## TASK GOAL:
The answer should hold only the lines from the beginning of the material through the one with "The height and width of the screenshot is (660, 1056).", reproduced exactly and without pictures.

§

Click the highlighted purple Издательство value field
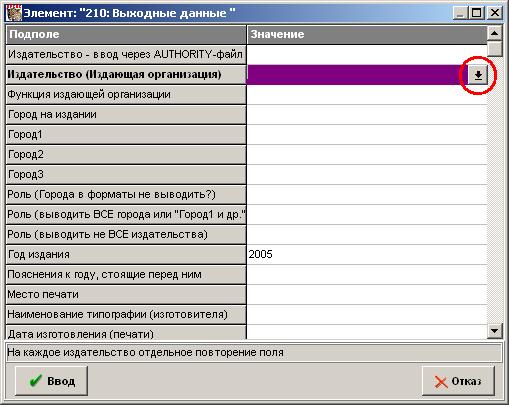The width and height of the screenshot is (509, 405). pos(357,75)
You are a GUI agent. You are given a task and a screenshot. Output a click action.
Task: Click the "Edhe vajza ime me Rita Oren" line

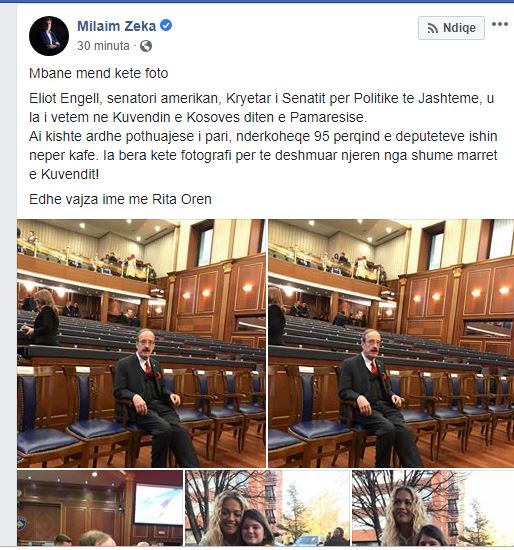pos(120,199)
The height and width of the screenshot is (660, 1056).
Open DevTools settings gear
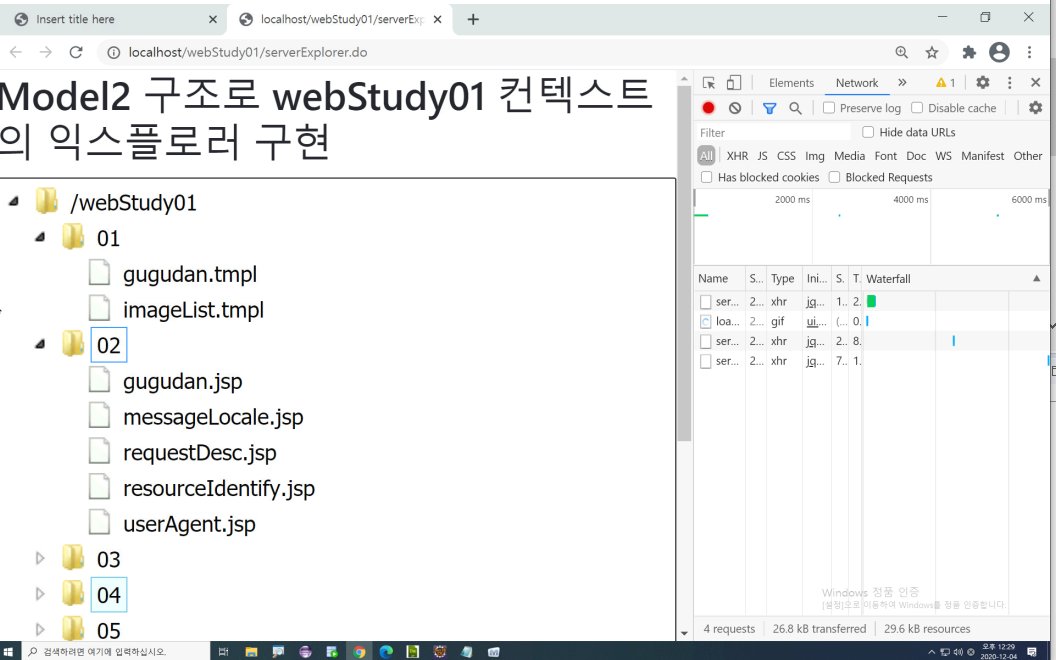tap(983, 83)
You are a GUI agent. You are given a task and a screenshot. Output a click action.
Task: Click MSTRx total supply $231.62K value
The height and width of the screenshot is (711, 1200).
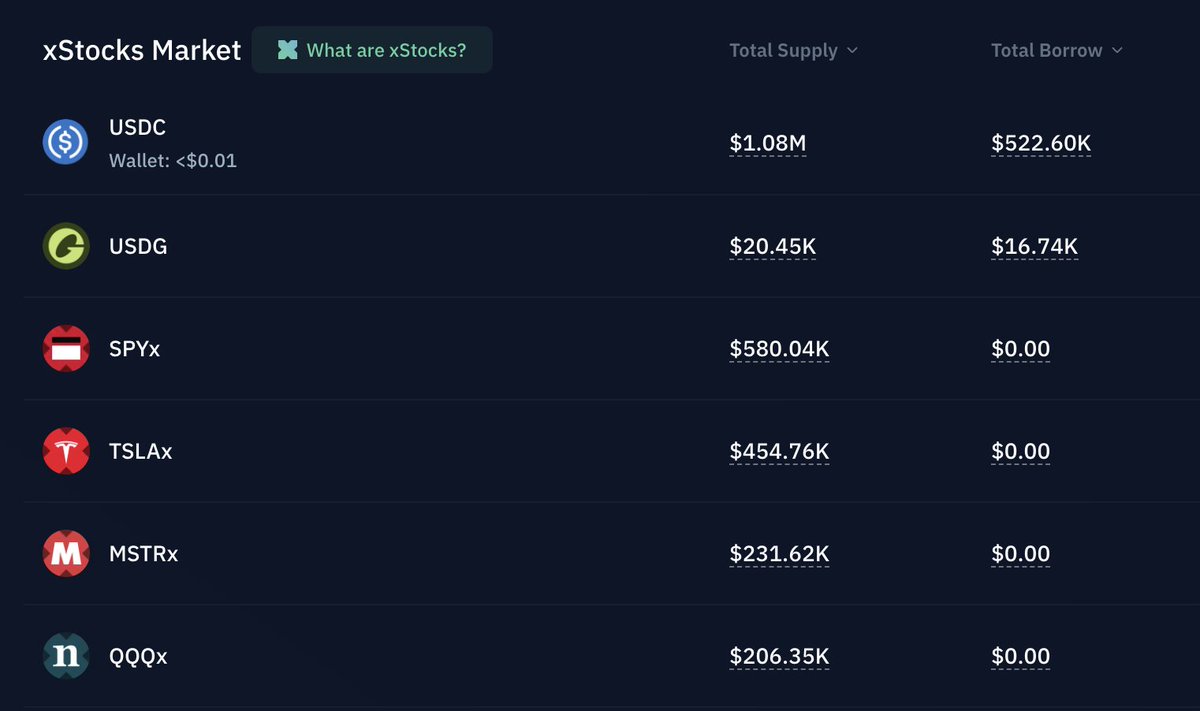pyautogui.click(x=779, y=555)
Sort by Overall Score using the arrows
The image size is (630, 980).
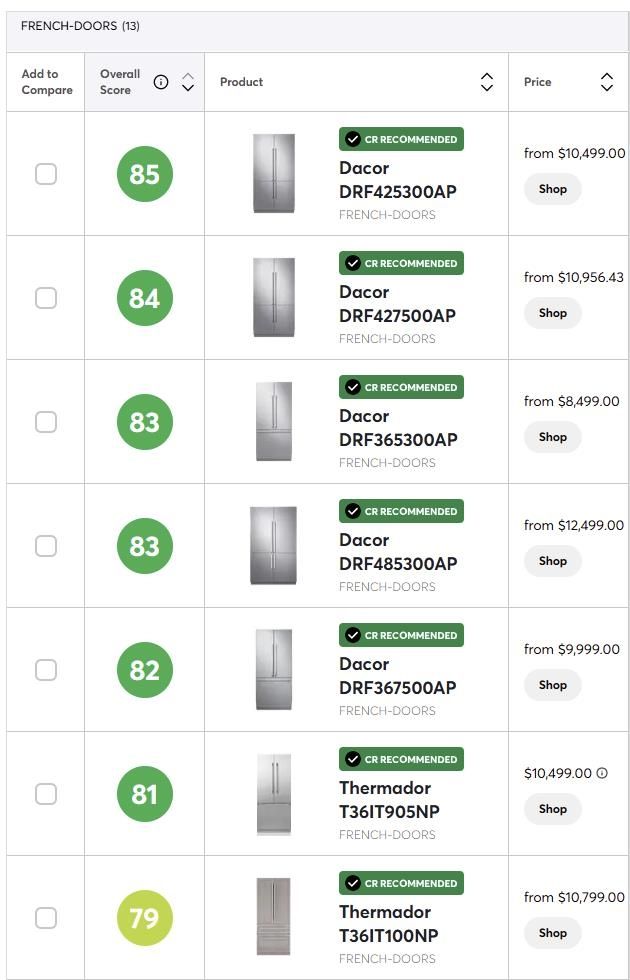[x=188, y=82]

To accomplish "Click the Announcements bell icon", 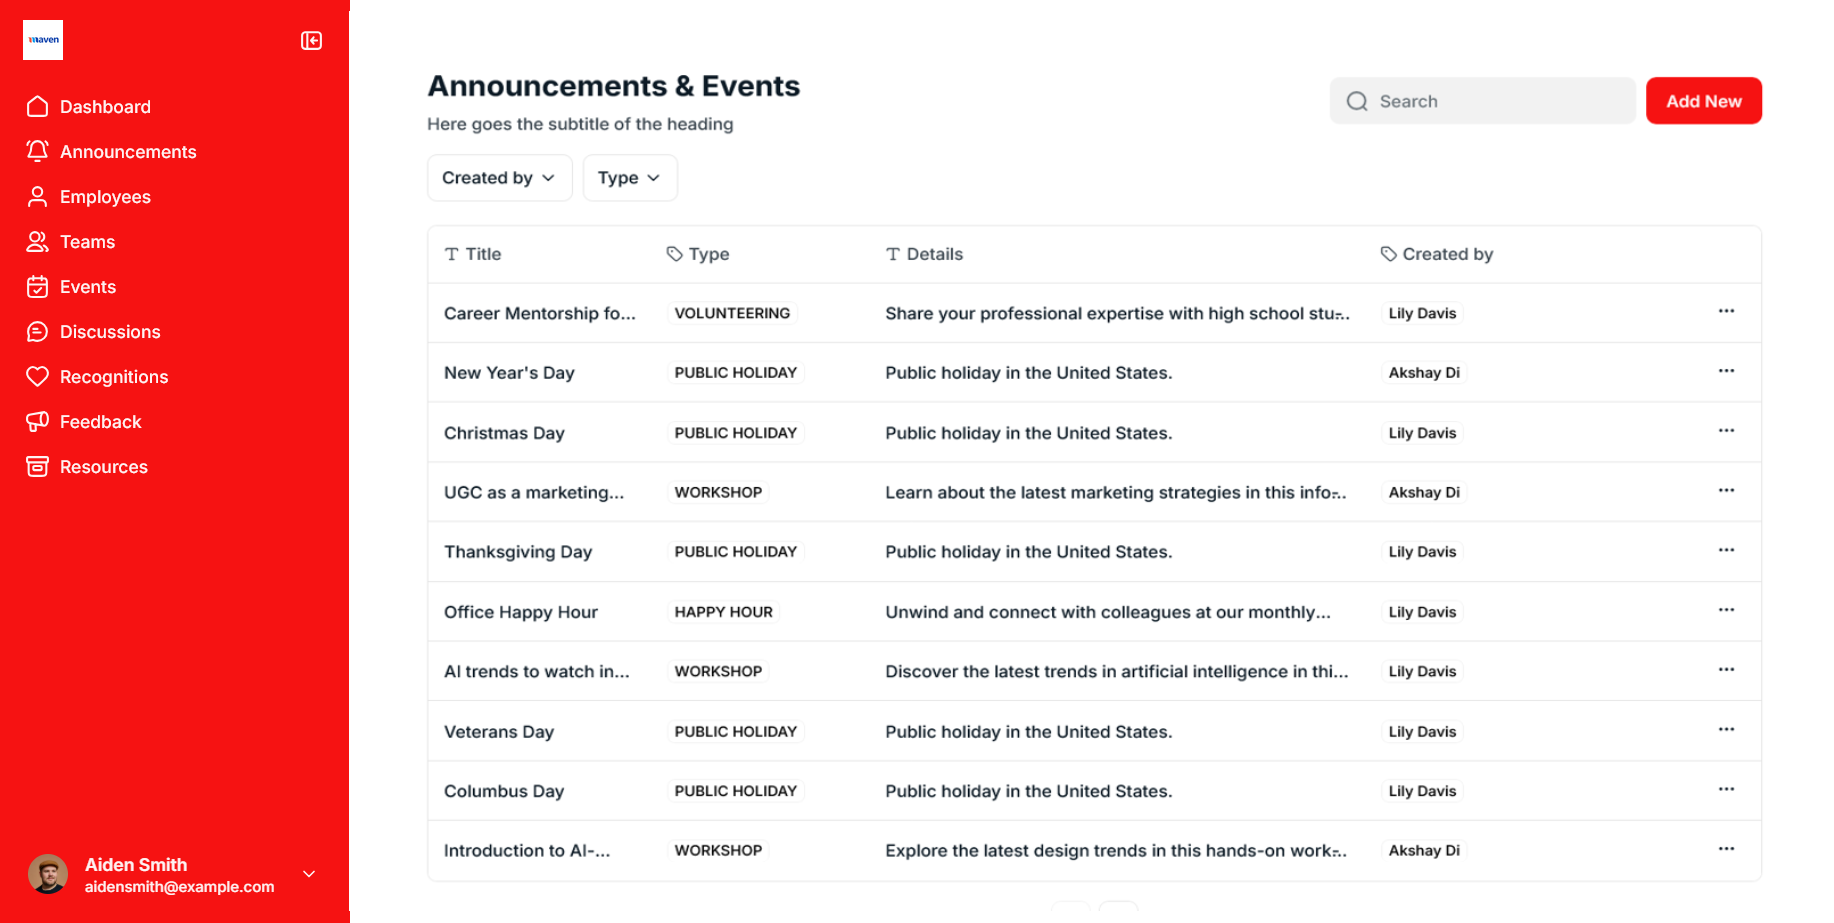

§

## ANSWER TO THIS PROBLEM:
Click the highlighted purple Издательство value field
The width and height of the screenshot is (509, 405). pos(357,75)
You are a GUI agent. You are given a task and a screenshot. Output a click action.
Task: Click the "Edhe vajza ime me Rita Oren" line

pos(120,199)
The height and width of the screenshot is (660, 1056).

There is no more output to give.